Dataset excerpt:

** start **

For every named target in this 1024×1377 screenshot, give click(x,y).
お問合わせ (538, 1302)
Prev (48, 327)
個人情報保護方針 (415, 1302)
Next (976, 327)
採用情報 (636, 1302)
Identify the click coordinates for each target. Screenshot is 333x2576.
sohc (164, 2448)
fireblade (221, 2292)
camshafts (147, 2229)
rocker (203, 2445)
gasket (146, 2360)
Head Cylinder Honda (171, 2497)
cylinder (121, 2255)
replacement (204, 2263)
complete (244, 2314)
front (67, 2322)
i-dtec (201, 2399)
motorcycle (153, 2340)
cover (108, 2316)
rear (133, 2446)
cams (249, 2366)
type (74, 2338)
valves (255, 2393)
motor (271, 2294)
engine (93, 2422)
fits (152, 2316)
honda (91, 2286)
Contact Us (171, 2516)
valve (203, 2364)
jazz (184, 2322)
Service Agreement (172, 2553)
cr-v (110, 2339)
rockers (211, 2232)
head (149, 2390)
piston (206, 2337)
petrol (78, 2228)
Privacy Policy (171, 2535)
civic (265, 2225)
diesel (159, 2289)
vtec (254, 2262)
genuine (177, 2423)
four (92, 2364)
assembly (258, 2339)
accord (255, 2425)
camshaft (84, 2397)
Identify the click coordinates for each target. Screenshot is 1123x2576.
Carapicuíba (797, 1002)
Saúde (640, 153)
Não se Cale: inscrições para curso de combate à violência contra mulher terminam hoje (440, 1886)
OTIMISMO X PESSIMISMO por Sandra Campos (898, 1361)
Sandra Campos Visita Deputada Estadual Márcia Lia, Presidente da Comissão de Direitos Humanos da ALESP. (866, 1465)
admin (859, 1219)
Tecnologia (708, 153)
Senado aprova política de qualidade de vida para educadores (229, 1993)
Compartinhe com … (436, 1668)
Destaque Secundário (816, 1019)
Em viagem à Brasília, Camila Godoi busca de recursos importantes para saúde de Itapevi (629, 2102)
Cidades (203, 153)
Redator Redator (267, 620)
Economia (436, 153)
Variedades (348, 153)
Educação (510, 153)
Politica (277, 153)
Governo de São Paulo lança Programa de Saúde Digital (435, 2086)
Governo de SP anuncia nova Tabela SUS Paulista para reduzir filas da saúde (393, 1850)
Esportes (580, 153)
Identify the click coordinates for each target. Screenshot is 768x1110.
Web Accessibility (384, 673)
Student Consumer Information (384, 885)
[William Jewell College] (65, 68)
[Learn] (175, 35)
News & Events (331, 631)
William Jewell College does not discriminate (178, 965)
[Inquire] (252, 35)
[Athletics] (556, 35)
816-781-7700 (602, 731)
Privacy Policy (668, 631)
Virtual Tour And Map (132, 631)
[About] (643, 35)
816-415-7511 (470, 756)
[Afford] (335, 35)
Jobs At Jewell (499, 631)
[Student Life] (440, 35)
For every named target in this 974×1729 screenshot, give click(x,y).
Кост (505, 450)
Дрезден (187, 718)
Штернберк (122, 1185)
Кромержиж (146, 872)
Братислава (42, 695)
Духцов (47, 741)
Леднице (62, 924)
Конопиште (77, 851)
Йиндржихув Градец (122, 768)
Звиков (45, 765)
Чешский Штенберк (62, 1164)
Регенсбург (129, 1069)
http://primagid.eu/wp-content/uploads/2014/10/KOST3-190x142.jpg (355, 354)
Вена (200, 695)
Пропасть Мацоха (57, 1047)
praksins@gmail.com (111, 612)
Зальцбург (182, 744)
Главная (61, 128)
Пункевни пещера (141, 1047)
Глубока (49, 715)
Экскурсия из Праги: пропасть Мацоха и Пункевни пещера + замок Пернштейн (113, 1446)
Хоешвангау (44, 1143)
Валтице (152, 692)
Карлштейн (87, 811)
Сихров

** end **

• **Exercise brief**:
Reproduce all of the rows above verbatim, from the first line through the last.

• **Task result**:
For every named target in this 1024×1377 screenshot, give click(x,y).
お問合わせ (538, 1302)
Prev (48, 327)
個人情報保護方針 (415, 1302)
Next (976, 327)
採用情報 (636, 1302)
Identify the click coordinates for each target. Screenshot is 333x2576.
sohc (164, 2448)
fireblade (221, 2292)
camshafts (147, 2229)
rocker (203, 2445)
gasket (146, 2360)
Head Cylinder Honda (171, 2497)
cylinder (121, 2255)
replacement (204, 2263)
complete (244, 2314)
front (67, 2322)
i-dtec (201, 2399)
motorcycle (153, 2340)
cover (108, 2316)
rear (133, 2446)
cams (249, 2366)
type (74, 2338)
valves (255, 2393)
motor (271, 2294)
engine (93, 2422)
fits (152, 2316)
honda (91, 2286)
Contact Us (171, 2516)
valve (203, 2364)
jazz (184, 2322)
Service Agreement (172, 2553)
cr-v (110, 2339)
rockers (211, 2232)
head (149, 2390)
piston (206, 2337)
petrol (78, 2228)
Privacy Policy (171, 2535)
civic (265, 2225)
diesel (159, 2289)
vtec (254, 2262)
genuine (177, 2423)
four (92, 2364)
assembly (258, 2339)
accord (255, 2425)
camshaft (84, 2397)
Identify the click coordinates for each target. Screenshot is 1123x2576.
Carapicuíba (797, 1002)
Saúde (640, 153)
Não se Cale: inscrições para curso de combate à violência contra mulher terminam hoje (440, 1886)
OTIMISMO X PESSIMISMO por Sandra Campos (898, 1361)
Sandra Campos Visita Deputada Estadual Márcia Lia, Presidente da Comissão de Direitos Humanos da ALESP. (866, 1465)
admin (859, 1219)
Tecnologia (708, 153)
Senado aprova política de qualidade de vida para educadores (229, 1993)
Compartinhe com … (436, 1668)
Destaque Secundário (816, 1019)
Em viagem à Brasília, Camila Godoi busca de recursos importantes para saúde de Itapevi (629, 2102)
Cidades (203, 153)
Redator Redator (267, 620)
Economia (436, 153)
Variedades (348, 153)
Educação (510, 153)
Politica (277, 153)
Governo de São Paulo lança Programa de Saúde Digital (435, 2086)
Governo de SP anuncia nova Tabela SUS Paulista para reduzir filas da saúde (393, 1850)
Esportes (580, 153)
Identify the click coordinates for each target. Screenshot is 768x1110.
Web Accessibility (384, 673)
Student Consumer Information (384, 885)
[William Jewell College] (65, 68)
[Learn] (175, 35)
News & Events (331, 631)
William Jewell College does not discriminate (178, 965)
[Inquire] (252, 35)
[Athletics] (556, 35)
816-781-7700 (602, 731)
Privacy Policy (668, 631)
Virtual Tour And Map (132, 631)
[About] (643, 35)
816-415-7511 (470, 756)
[Afford] (335, 35)
Jobs At Jewell (499, 631)
[Student Life] (440, 35)
For every named target in this 974×1729 screenshot, give click(x,y).
Кост (505, 450)
Дрезден (187, 718)
Штернберк (122, 1185)
Кромержиж (146, 872)
Братислава (42, 695)
Духцов (47, 741)
Леднице (62, 924)
Конопиште (77, 851)
Йиндржихув Градец (122, 768)
Звиков (45, 765)
Чешский Штенберк (62, 1164)
Регенсбург (129, 1069)
http://primagid.eu/wp-content/uploads/2014/10/KOST3-190x142.jpg (355, 354)
Вена (200, 695)
Пропасть Мацоха (57, 1047)
praksins@gmail.com (111, 612)
Зальцбург (182, 744)
Главная (61, 128)
Пункевни пещера (141, 1047)
Глубока (49, 715)
Экскурсия из Праги: пропасть Мацоха и Пункевни пещера + замок Пернштейн (113, 1446)
Хоешвангау (44, 1143)
Валтице (152, 692)
Карлштейн (87, 811)
Сихров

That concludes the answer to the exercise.